- Film poster
- Directed by: K. Vembu
- Screenplay by: Makkalanban (dialogues)
- Story by: Kovai Rajagopal
- Produced by: K. Madhanagopal Naidu
- Starring: K. Balaji Pandari Bai Vijayakumari
- Cinematography: Rajagopal
- Edited by: P. N. Rao
- Music by: S. Hanumantha Rao
- Production company: K.M.D.V.N. Pictures
- Release date: 31 July 1959;
- Country: India
- Language: Tamil

= Manaiviye Manithanin Manickam =

Manaiviye Manithanin Manickam is a 1959 Indian Tamil-language drama film directed by K. Vembu. The film stars K. Balaji, Pandari Bai and Vijayakumari. It was released on 31 July 1959.

== Plot ==

Lakshmi is a young woman living happily with her husband and child. Her life runs into adversity when her husband starts an affair with another woman. He neglects Lakshmi and their child and also squanders the family wealth on the other woman. Her husband's father who was living with them, leaves the house unable to bear his son's follies. Lakshmi tolerates her husband but she is kidnapped by another person. Then her husband realises his irrational behaviour and fights with the person to rescue his wife. He finally realises that a wife is the ruby of a man.

== Cast ==

- Male cast
- K. Balaji
- K. A. Thangavelu
- V. Nagayya
- M. R. Santhanam

- Female cast
- Pandari Bai
- Vijayakumari
- M. Saroja

- Supporting cast
- Thai Nagesh

== Production ==
Nagesh featured in a minor role and he was credited in the titles as Thai Nagesh.
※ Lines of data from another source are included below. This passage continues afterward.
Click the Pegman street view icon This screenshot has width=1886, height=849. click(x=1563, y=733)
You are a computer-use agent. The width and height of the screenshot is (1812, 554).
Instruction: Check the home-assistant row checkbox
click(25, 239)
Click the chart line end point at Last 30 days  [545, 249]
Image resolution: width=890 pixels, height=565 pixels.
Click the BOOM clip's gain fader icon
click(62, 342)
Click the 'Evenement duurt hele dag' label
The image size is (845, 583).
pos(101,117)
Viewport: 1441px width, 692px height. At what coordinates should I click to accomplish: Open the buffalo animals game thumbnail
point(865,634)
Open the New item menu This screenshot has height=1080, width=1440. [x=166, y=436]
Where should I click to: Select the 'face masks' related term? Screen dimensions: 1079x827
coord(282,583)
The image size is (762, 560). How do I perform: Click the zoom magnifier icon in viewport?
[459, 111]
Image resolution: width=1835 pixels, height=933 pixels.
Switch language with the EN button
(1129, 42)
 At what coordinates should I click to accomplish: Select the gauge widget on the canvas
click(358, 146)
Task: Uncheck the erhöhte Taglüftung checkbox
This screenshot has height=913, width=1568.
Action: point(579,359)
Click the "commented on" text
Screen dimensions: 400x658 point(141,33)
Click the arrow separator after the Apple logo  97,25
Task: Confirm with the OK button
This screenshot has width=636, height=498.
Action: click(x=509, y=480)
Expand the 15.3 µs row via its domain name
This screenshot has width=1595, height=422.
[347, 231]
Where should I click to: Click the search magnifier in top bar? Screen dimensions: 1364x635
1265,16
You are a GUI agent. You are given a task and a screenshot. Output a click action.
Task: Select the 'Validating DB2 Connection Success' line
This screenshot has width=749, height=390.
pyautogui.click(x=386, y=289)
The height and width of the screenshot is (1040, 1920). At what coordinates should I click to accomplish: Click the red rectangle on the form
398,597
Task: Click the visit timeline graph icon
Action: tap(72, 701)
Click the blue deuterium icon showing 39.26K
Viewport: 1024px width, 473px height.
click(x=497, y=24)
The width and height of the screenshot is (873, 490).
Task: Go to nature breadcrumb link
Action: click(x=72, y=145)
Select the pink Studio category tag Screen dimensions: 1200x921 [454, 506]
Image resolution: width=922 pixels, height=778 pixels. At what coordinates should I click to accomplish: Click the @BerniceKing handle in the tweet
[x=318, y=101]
This is one of the few films in K. Balaji played the role.

== Soundtrack ==
Music was composed by S. Hanumantha Rao.

| Song | Singer/s | Lyricist | Length |
|---|---|---|---|
| "Thathi Thathi Tavazhum" | Seerkazhi Govindarajan & P. Susheela | Kannadasan | 03:23 |
| "Kaathirupom Kaipidipom" | Thiruchi Loganathan & A. G. Rathnamala | Era. Pazhanichami |  |
| "Un Thiruvilaiyadal" | Thiruchi Loganathan | V. A. Gopalakrishnan | 02:38 |
| "Fraudu Fraudu Fradu" | T. A. Mothi | Kovai Rajagopal | 01:38 |
| "Annam Aval Nadai" | C. S. Jayaraman | S. D. S. Yogi |  |
| "Pongi Varum Nilavenave" | K. Jamuna Rani | Puratchidasan |  |
| "Ennai Ariyamale Enadhullam" | P. Kalinga Rao & K. Jamuna Rani | Adhimoolam | 03:53 |
| "Podhai Tharum Sugathile" | C. S. Jayaraman | Kannadasan | 01:30 |
| "Vetri Vandha Podhum" | C. S. Jayaraman | Kannadasan |  |
| "Kannil Pirandhu Vandha" | C. S. Jayaraman | Kannadasan |  |
| "Anbu Mugam Kaattinaan" | A. P. Komala | Kovai Rajagopal |  |
| "Buddharaiyum Muhamadhaiyum" | Thiruchi Loganathan | Salem Ramasami Pavalar |  |
| "Yengudhu Manasu Asai Machan" | Jikki & Group | A. Maruthakasi | 09:12 |
| "Jeeviya Vilakke Nee" | T. A. Mothi & P. Leela |  | 03:23 |

== Reception ==
Kanthan of Kalki said the film was a headache. The film did not do well at the box office.